### Required work
Please repeat word for word the line containing "Contact (384, 1307)" and every following line up to and including the last one below, pictures excluded.

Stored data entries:
* * * * * * * * *
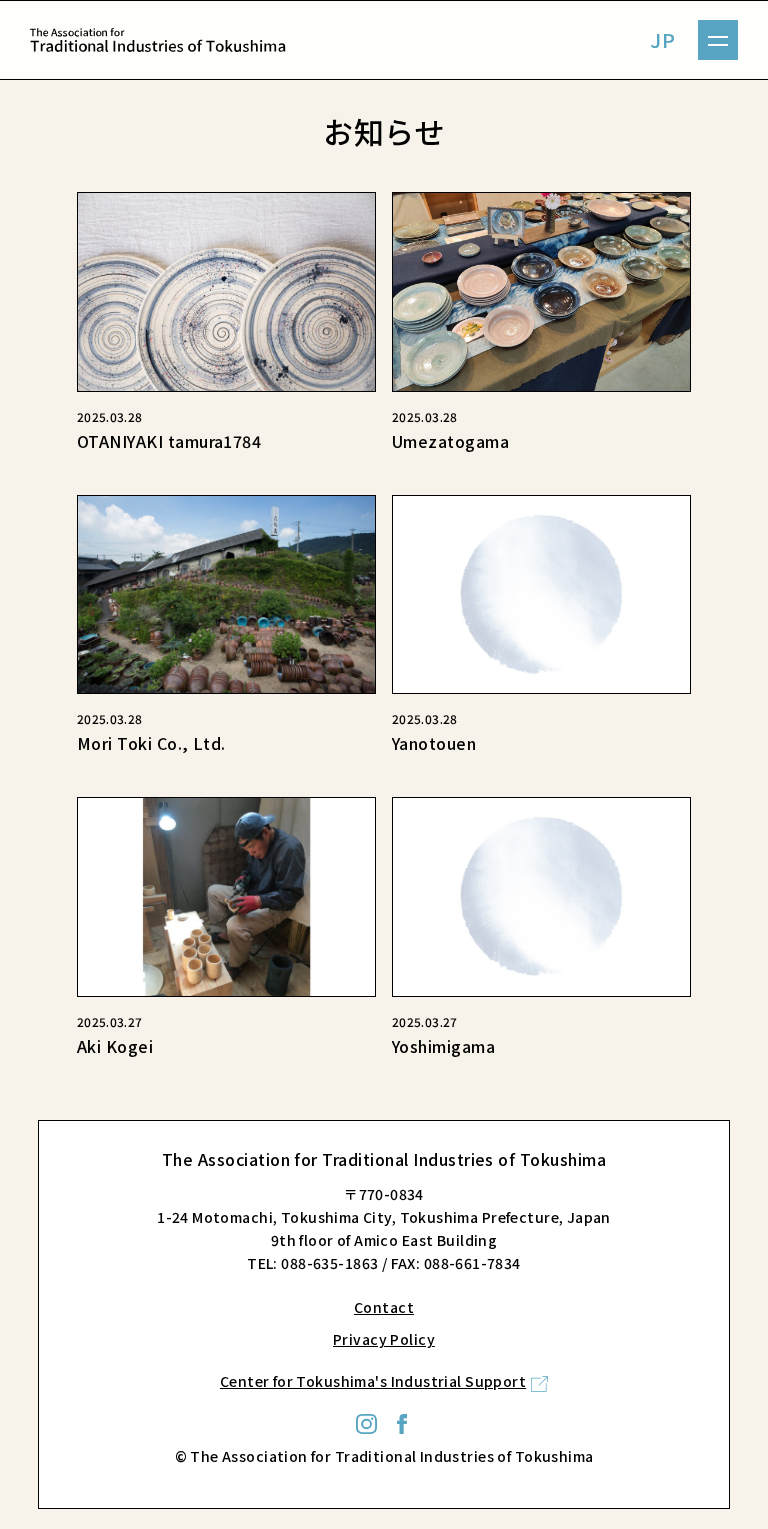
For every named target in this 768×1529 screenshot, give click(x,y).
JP (662, 39)
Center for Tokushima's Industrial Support (373, 1381)
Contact (384, 1307)
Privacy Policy (384, 1339)
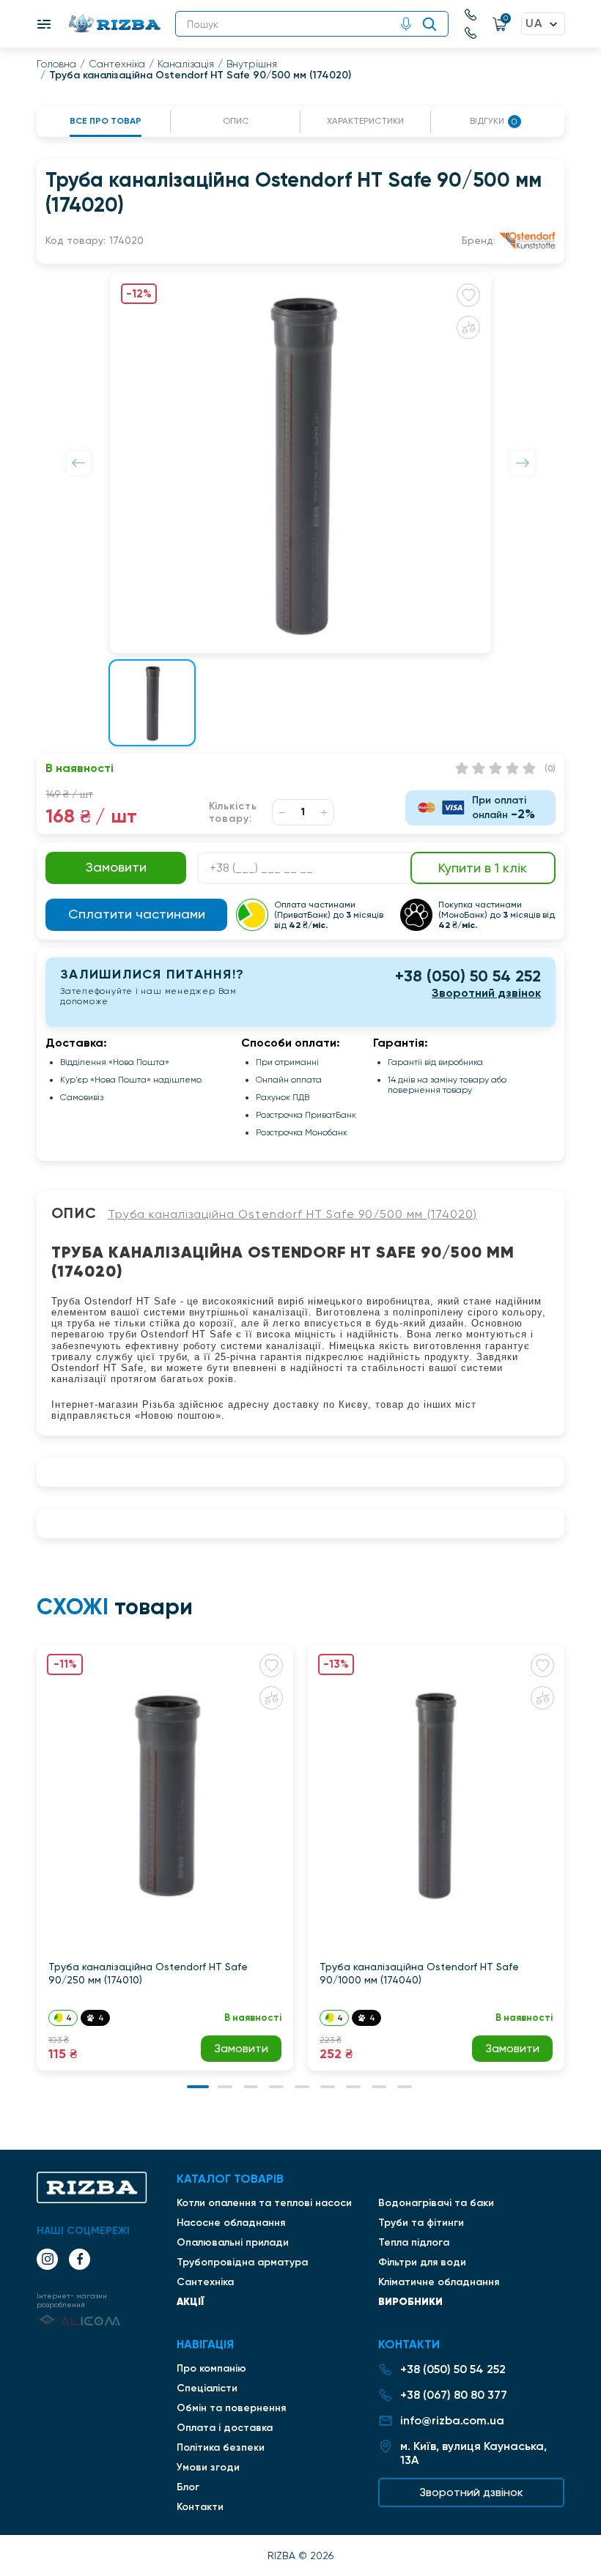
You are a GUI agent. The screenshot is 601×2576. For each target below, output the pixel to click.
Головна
* * * * * * * * *
### Solution below
Contact (384, 1307)
Privacy Policy (384, 1339)
You are a GUI agent. The screenshot is 601×2576. For each target below, output the pixel to click.
Головна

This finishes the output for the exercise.